Coopération judiciaire : la CPI regrette le retrait annoncé du Burkina Faso, du Mali et du Niger du Statut de Rome

Le siège de la Cour pénale internationale (CPI) à La Haye, aux Pays-Bas. © CPI

La Présidence de l’Assemblée des États Parties au Statut de Rome, la Finlandaise Päivi Kaukoranta, a exprimé sa préoccupation après les démarches engagées par le Burkina Faso, le Mali et le Niger en vue de leur retrait du traité fondateur de la Cour pénale internationale (CPI). Elle appelle les trois pays à maintenir le dialogue et à demeurer engagés au sein du système de justice pénale internationale.

La Présidence de l’Assemblée des États Parties au Statut de Rome a réagi, mercredi 1er juillet, aux initiatives entreprises par les gouvernements du Burkina Faso, du Mali et du Niger visant à se retirer du traité instituant la Cour pénale internationale (CPI).

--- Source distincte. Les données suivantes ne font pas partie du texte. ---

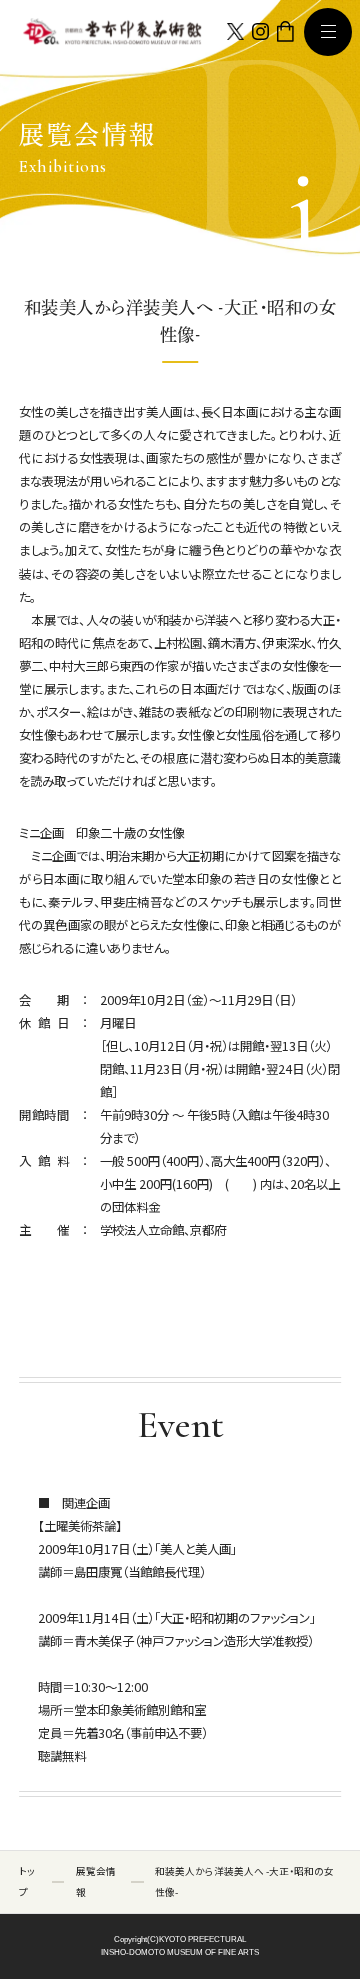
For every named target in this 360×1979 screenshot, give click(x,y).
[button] (328, 32)
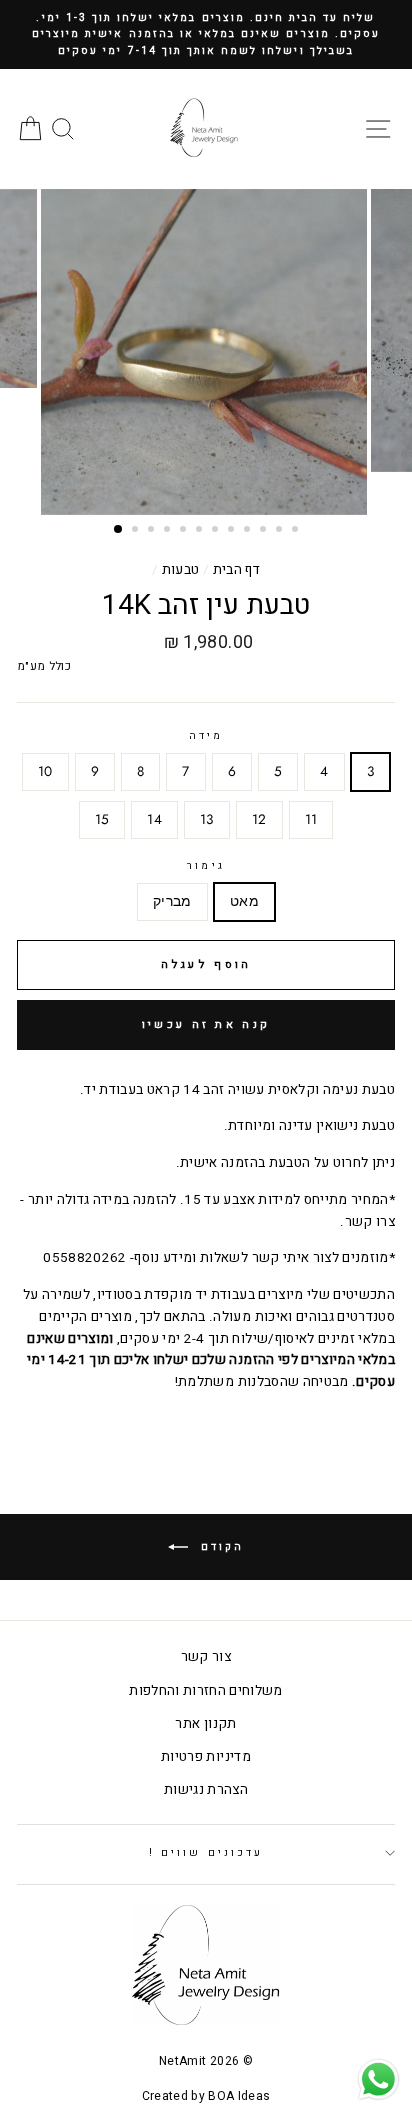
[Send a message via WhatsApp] (378, 2079)
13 (207, 819)
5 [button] (185, 531)
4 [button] (169, 531)
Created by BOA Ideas (206, 2096)
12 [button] (297, 531)
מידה (206, 735)
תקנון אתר (205, 1724)
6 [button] (201, 531)
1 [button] (119, 530)
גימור (205, 865)
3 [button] (153, 531)
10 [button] (265, 531)
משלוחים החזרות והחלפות (205, 1691)
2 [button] (137, 531)
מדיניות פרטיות (206, 1757)
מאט (244, 901)
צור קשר (206, 1657)
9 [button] (249, 531)
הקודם (220, 1547)
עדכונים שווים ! (206, 1852)
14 (154, 819)
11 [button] (281, 531)
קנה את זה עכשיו (206, 1024)
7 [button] (217, 531)
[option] (206, 34)
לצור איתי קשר (295, 1258)
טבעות (181, 570)
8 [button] (233, 531)
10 (45, 771)
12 (259, 819)
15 (102, 819)
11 (311, 819)
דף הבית (236, 570)
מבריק (172, 901)
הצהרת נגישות (206, 1790)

Dans une déclaration officielle, elle indique avoir pris acte de cette évolution « avec préoccupation » et regrette une décision qu’elle estime susceptible d’affaiblir les efforts internationaux de lutte contre l’impunité.

Selon la Présidence, le retrait des trois États pourrait compromettre la poursuite collective de la justice internationale. Elle souligne que la CPI occupe une place centrale dans le système mondial de responsabilité pénale et que son efficacité repose sur un soutien « constant et sans équivoque » de l’ensemble de la communauté internationale.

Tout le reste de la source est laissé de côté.